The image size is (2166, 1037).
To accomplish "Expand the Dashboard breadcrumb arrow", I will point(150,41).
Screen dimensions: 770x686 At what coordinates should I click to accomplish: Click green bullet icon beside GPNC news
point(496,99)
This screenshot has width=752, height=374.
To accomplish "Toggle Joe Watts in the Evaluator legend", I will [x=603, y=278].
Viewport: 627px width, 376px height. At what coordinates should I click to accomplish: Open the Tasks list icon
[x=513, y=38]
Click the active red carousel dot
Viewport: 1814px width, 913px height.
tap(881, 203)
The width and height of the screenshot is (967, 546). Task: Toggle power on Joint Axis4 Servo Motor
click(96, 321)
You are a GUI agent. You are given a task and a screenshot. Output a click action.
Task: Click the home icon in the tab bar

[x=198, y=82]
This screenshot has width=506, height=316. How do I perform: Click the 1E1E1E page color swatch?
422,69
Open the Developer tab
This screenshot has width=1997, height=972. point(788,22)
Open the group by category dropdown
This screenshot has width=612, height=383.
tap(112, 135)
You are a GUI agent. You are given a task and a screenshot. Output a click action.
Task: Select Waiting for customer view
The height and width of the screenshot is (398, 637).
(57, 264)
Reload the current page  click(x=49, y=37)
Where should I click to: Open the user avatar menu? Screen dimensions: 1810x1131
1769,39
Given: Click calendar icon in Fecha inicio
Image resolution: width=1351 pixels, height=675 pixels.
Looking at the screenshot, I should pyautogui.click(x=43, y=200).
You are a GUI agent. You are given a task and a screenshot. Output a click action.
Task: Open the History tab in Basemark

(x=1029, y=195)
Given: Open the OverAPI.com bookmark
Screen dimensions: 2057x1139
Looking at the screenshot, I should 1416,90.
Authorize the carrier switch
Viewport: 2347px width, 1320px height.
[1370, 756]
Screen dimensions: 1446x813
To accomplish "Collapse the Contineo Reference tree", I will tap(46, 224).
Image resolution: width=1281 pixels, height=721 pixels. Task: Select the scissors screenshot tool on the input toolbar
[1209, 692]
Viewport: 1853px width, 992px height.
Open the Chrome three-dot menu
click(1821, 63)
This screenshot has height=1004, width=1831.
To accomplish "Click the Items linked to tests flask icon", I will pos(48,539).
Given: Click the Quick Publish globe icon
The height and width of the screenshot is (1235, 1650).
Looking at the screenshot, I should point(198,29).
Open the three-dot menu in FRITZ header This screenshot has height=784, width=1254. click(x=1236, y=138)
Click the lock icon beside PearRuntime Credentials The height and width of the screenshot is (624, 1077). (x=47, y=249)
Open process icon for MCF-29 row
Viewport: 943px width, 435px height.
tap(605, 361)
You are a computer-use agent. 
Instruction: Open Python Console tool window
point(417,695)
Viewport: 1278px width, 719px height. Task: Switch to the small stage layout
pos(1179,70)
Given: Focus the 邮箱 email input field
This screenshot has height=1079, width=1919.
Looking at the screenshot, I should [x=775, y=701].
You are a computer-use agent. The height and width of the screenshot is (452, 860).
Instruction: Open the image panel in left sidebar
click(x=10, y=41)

■ **What is expected**: Count the lines of the data that hold the string "computer". The answer should be that number alone.

■ **Task solution**: 2